The waitress walked off with an expression similar to that of being asked a question on Mastermind and I sat there with Alan praying that he would receive his chosen dish and more importantly, just the way that his Mum used to do them for him.
Then it arrived and I couldn’t believe what I was seeing.
Two very hard boiled eggs cut in slices with not an egg cup in sight !
‘Jesus Christ ‘ I said putting my head in my hands as I looked at Alan’s face that resembled a Bulldog sucking piss off a thistle. I called over co-owner Eddy who was the appointed customer relations manager that morning and basically said ‘ Sort this out for me mate, I know it’s only an egg but it means the world to this bloke.
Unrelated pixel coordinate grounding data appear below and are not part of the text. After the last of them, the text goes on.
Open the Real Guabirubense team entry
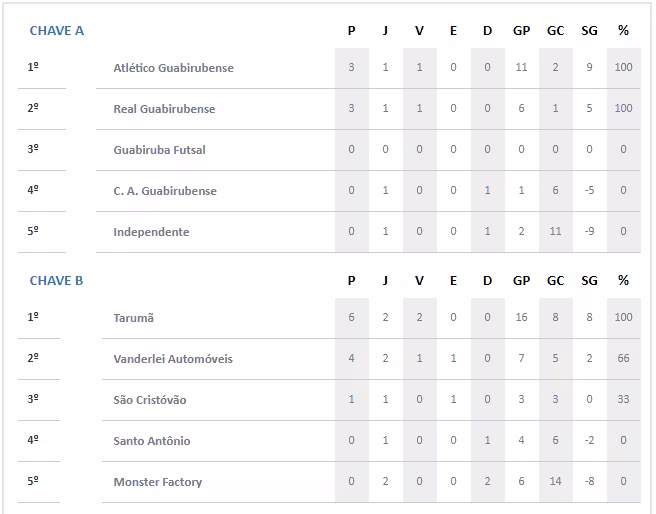The height and width of the screenshot is (514, 656). [164, 109]
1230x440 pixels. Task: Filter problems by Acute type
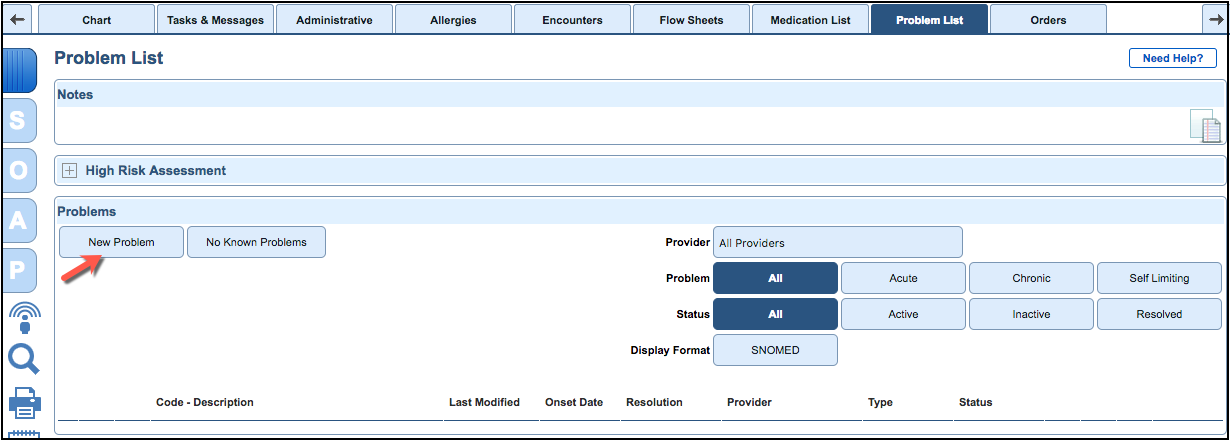(x=903, y=278)
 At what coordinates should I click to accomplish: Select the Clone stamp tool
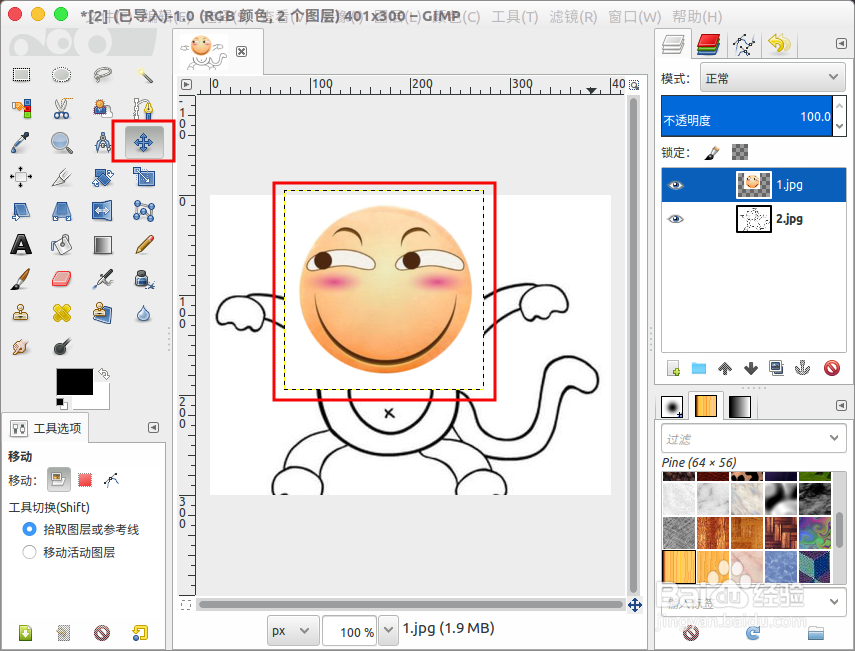point(23,312)
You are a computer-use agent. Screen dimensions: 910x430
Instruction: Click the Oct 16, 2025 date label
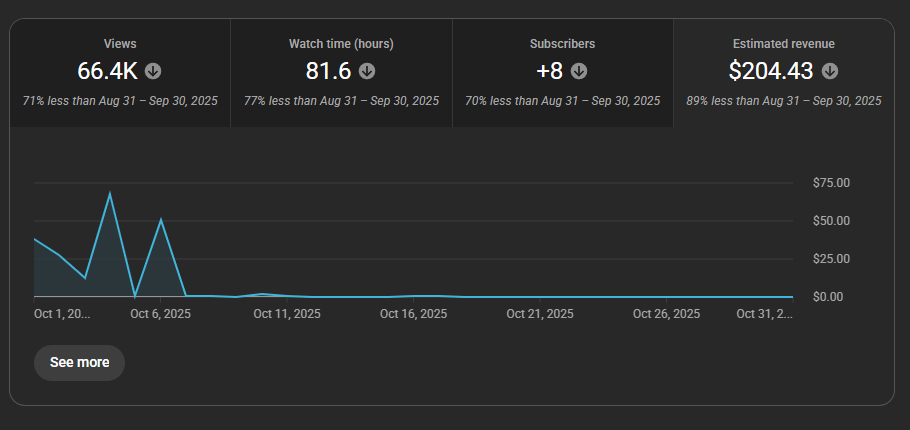point(413,314)
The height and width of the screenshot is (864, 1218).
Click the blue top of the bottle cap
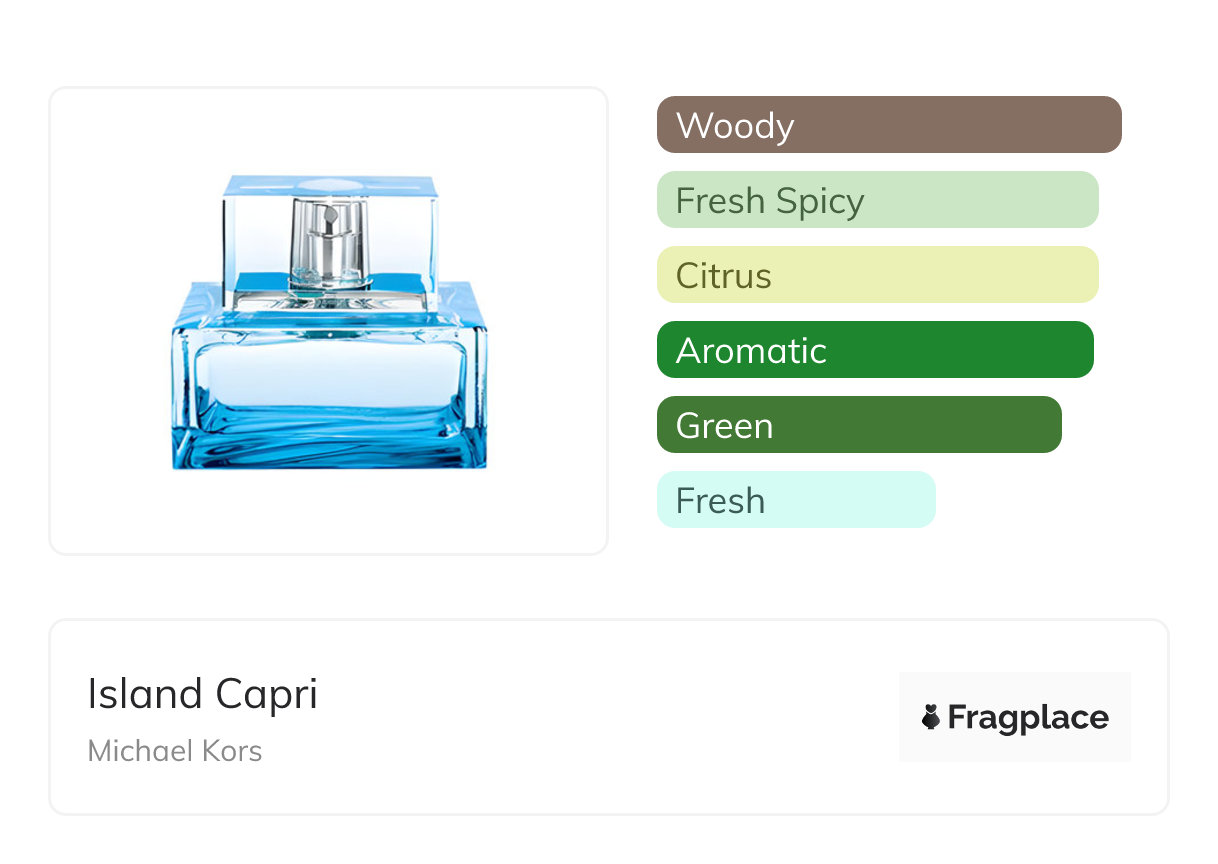pos(329,184)
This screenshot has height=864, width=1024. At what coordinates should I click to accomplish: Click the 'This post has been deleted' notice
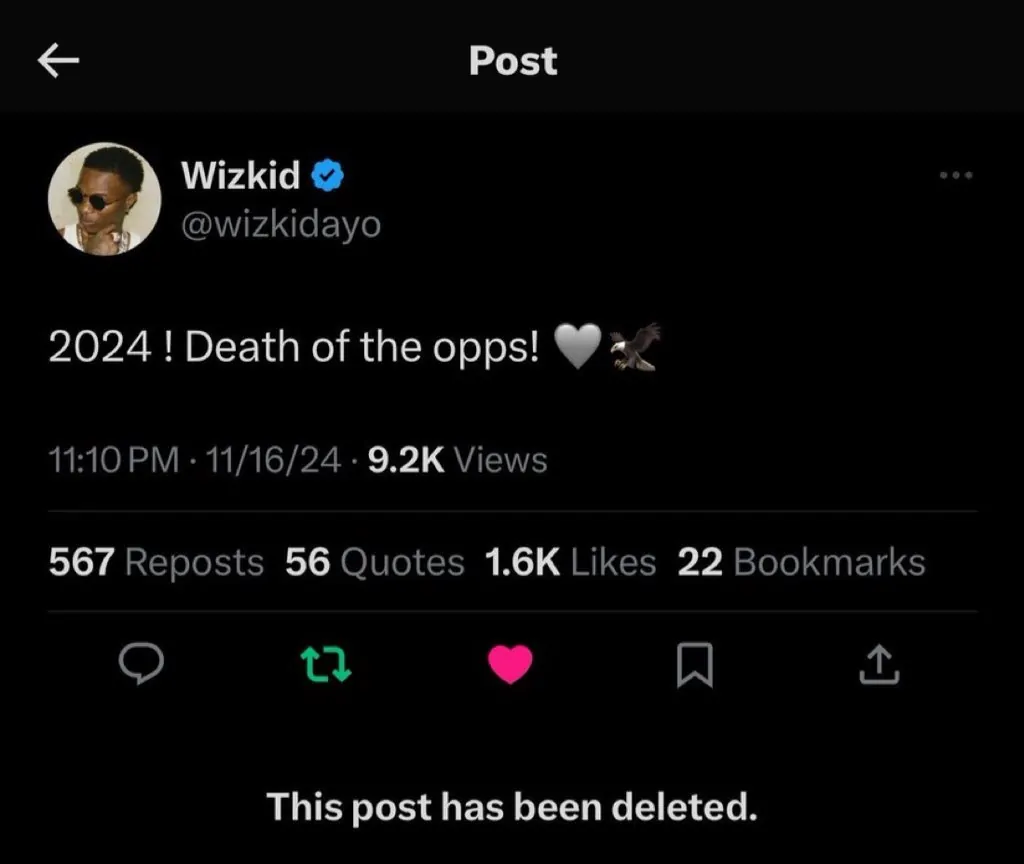coord(511,806)
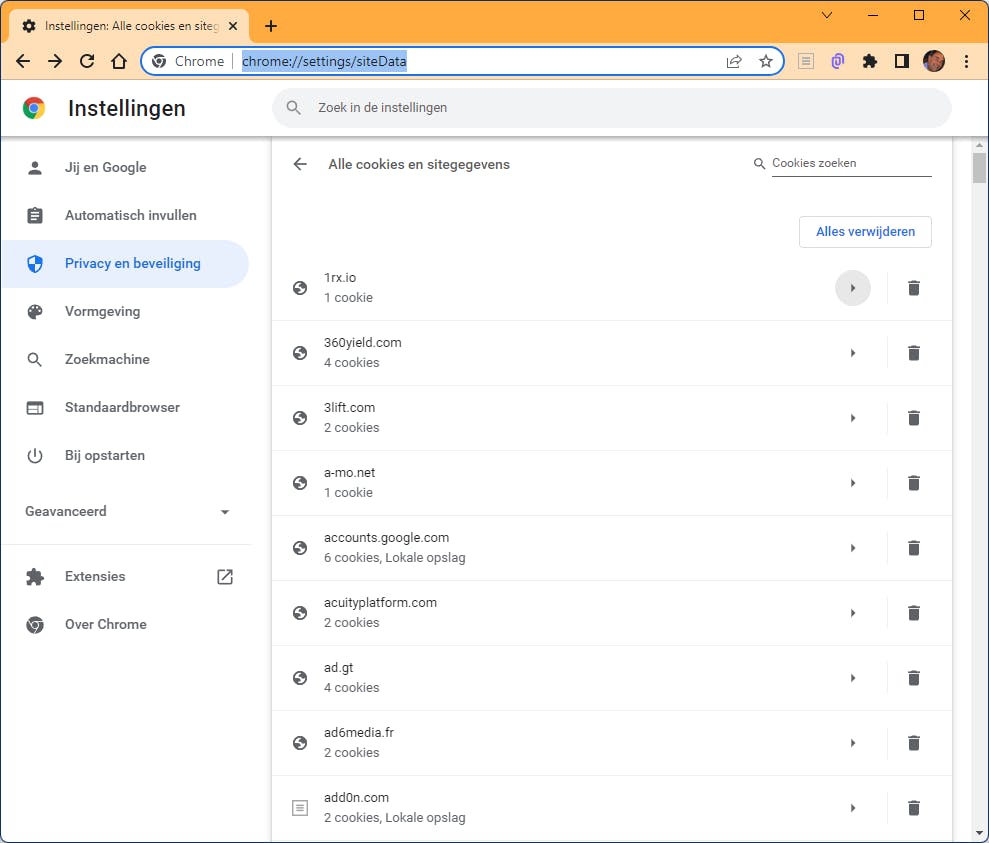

Eddy’s answer of ‘ Sorry about that, I’ll sort the eggs out for you straight away’ was fair enough but was then followed by his best Basil Fawlty impersonation of ‘Not quite sure about the egg cup front though, haven’t seen any of them around lately, would you like scrambled instead?’ which almost drove Alan over the edge. However, within a minute Eddy came running excitedly back proudly holding two egg cups aloft cheerily proclaiming ‘Found ’em’ and I’m pleased to announce that Alan’s pride and joy duly arrived and by all accounts weren’t the best boiled eggs in the world as he’d ‘Had better’ but which was quickly followed by a very reassuring ‘ But I’ve had a lot worse,’ which was, I presume to be a compliment and i breathed a huge sigh of relief.

So that was it, there was no more moaning apart from the fact that he moaned about having to get up early to get his taxi to take him back to the airport and the moral of this little story ? Best not to make a joke about something that can come back and bite you big time on the arse as this one certainly did and in future I’ll leave the booking of apartments up to others and scrub around the jokey emails. Mind you Alan, apart from the moaning and as you thoroughly enjoyed your stay in Thailand you’re always more than welcome to stay here again at fully equipped Jurassic Mountain, which reminds me …. I’d better go and sort out those bloody egg cups.